● Data in this exercise
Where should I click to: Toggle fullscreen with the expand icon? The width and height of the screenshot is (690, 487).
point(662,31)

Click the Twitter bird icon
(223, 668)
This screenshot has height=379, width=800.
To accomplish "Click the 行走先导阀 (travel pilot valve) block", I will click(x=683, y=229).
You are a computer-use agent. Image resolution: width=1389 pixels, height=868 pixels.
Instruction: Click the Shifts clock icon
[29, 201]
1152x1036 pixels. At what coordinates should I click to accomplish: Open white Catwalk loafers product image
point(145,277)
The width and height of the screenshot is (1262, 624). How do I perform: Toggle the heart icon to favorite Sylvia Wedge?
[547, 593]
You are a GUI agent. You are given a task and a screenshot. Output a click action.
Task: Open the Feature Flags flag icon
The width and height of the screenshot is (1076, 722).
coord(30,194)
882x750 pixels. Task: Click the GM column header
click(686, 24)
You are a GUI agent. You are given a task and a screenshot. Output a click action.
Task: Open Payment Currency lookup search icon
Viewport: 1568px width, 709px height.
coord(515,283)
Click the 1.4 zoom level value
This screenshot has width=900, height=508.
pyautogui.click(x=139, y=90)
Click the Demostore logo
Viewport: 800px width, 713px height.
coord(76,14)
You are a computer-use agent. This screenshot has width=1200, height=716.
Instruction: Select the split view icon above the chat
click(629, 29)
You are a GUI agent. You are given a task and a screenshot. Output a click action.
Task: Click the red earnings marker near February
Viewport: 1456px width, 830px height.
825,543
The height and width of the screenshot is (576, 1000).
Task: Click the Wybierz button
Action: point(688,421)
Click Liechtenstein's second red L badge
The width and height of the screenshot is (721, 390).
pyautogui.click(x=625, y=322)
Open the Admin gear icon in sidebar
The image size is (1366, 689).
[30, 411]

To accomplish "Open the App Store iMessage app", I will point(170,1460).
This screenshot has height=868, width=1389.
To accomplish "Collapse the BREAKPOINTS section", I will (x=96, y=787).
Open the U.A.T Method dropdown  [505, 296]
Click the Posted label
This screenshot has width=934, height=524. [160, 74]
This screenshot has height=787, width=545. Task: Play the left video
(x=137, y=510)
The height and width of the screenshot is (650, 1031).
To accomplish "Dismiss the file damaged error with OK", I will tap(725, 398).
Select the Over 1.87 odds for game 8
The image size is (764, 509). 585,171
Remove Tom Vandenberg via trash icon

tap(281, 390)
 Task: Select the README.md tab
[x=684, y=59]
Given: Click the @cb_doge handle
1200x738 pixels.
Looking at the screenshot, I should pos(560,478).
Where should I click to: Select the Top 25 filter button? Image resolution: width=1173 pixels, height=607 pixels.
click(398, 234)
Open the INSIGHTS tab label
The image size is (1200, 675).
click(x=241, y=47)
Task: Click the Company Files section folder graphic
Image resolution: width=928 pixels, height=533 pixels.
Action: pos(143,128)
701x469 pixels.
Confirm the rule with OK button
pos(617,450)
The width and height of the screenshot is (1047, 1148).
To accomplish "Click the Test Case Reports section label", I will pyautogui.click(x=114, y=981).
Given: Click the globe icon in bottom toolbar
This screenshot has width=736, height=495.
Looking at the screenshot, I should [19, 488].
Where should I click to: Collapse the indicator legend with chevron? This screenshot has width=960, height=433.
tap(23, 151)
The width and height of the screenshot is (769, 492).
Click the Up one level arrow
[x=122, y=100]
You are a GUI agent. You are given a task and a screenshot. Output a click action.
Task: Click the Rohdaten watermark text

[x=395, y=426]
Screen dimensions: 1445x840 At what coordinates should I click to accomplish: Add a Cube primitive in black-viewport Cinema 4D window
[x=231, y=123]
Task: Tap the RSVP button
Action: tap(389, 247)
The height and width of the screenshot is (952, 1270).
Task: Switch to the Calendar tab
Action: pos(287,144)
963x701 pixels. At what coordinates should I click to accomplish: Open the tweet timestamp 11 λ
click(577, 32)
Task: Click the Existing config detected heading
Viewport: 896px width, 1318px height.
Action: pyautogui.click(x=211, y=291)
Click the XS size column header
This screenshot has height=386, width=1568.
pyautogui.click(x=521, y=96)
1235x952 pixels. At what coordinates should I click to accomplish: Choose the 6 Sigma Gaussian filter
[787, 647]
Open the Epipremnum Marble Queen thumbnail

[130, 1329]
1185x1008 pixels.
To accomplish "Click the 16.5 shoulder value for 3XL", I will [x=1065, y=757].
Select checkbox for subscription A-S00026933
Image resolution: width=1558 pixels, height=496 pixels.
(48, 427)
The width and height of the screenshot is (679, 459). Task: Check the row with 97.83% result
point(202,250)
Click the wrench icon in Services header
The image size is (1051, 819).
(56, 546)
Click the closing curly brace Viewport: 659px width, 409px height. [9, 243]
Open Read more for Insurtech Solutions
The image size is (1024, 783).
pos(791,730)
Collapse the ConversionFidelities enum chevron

● What is needed
Repeat the data in full. Nothing may be dropped or altered.

● Answer
Where should I click to: Toggle fullscreen with the expand icon? The width and height of the screenshot is (690, 487).
point(662,31)

Click the Twitter bird icon
(223, 668)
This screenshot has height=379, width=800.
To accomplish "Click the 行走先导阀 (travel pilot valve) block", I will click(x=683, y=229).
You are a computer-use agent. Image resolution: width=1389 pixels, height=868 pixels.
Instruction: Click the Shifts clock icon
[29, 201]
1152x1036 pixels. At what coordinates should I click to accomplish: Open white Catwalk loafers product image
point(145,277)
The width and height of the screenshot is (1262, 624). How do I perform: Toggle the heart icon to favorite Sylvia Wedge?
[547, 593]
You are a GUI agent. You are given a task and a screenshot. Output a click action.
Task: Open the Feature Flags flag icon
The width and height of the screenshot is (1076, 722).
coord(30,194)
882x750 pixels. Task: Click the GM column header
click(686, 24)
You are a GUI agent. You are given a task and a screenshot. Output a click action.
Task: Open Payment Currency lookup search icon
Viewport: 1568px width, 709px height.
coord(515,283)
Click the 1.4 zoom level value
This screenshot has width=900, height=508.
pyautogui.click(x=139, y=90)
Click the Demostore logo
Viewport: 800px width, 713px height.
coord(76,14)
You are a computer-use agent. This screenshot has width=1200, height=716.
Instruction: Select the split view icon above the chat
click(629, 29)
You are a GUI agent. You are given a task and a screenshot. Output a click action.
Task: Click the red earnings marker near February
Viewport: 1456px width, 830px height.
825,543
The height and width of the screenshot is (576, 1000).
Task: Click the Wybierz button
Action: point(688,421)
Click Liechtenstein's second red L badge
The width and height of the screenshot is (721, 390).
pyautogui.click(x=625, y=322)
Open the Admin gear icon in sidebar
The image size is (1366, 689).
[30, 411]

To accomplish "Open the App Store iMessage app", I will point(170,1460).
This screenshot has height=868, width=1389.
To accomplish "Collapse the BREAKPOINTS section", I will (x=96, y=787).
Open the U.A.T Method dropdown  [505, 296]
Click the Posted label
This screenshot has width=934, height=524. [160, 74]
This screenshot has height=787, width=545. Task: Play the left video
(x=137, y=510)
The height and width of the screenshot is (650, 1031).
To accomplish "Dismiss the file damaged error with OK", I will tap(725, 398).
Select the Over 1.87 odds for game 8
The image size is (764, 509). 585,171
Remove Tom Vandenberg via trash icon

tap(281, 390)
 Task: Select the README.md tab
[x=684, y=59]
Given: Click the @cb_doge handle
1200x738 pixels.
Looking at the screenshot, I should pos(560,478).
Where should I click to: Select the Top 25 filter button? Image resolution: width=1173 pixels, height=607 pixels.
click(398, 234)
Open the INSIGHTS tab label
The image size is (1200, 675).
click(x=241, y=47)
Task: Click the Company Files section folder graphic
Image resolution: width=928 pixels, height=533 pixels.
Action: pos(143,128)
701x469 pixels.
Confirm the rule with OK button
pos(617,450)
The width and height of the screenshot is (1047, 1148).
To accomplish "Click the Test Case Reports section label", I will pyautogui.click(x=114, y=981).
Given: Click the globe icon in bottom toolbar
This screenshot has width=736, height=495.
Looking at the screenshot, I should [19, 488].
Where should I click to: Collapse the indicator legend with chevron? This screenshot has width=960, height=433.
tap(23, 151)
The width and height of the screenshot is (769, 492).
Click the Up one level arrow
[x=122, y=100]
You are a GUI agent. You are given a task and a screenshot. Output a click action.
Task: Click the Rohdaten watermark text

[x=395, y=426]
Screen dimensions: 1445x840 At what coordinates should I click to accomplish: Add a Cube primitive in black-viewport Cinema 4D window
[x=231, y=123]
Task: Tap the RSVP button
Action: tap(389, 247)
The height and width of the screenshot is (952, 1270).
Task: Switch to the Calendar tab
Action: pos(287,144)
963x701 pixels. At what coordinates should I click to accomplish: Open the tweet timestamp 11 λ
click(577, 32)
Task: Click the Existing config detected heading
Viewport: 896px width, 1318px height.
Action: pyautogui.click(x=211, y=291)
Click the XS size column header
This screenshot has height=386, width=1568.
pyautogui.click(x=521, y=96)
1235x952 pixels. At what coordinates should I click to accomplish: Choose the 6 Sigma Gaussian filter
[787, 647]
Open the Epipremnum Marble Queen thumbnail

[130, 1329]
1185x1008 pixels.
To accomplish "Click the 16.5 shoulder value for 3XL", I will [x=1065, y=757].
Select checkbox for subscription A-S00026933
Image resolution: width=1558 pixels, height=496 pixels.
(48, 427)
The width and height of the screenshot is (679, 459). Task: Check the row with 97.83% result
point(202,250)
Click the wrench icon in Services header
The image size is (1051, 819).
(56, 546)
Click the closing curly brace Viewport: 659px width, 409px height. [9, 243]
Open Read more for Insurtech Solutions
The image size is (1024, 783).
pos(791,730)
Collapse the ConversionFidelities enum chevron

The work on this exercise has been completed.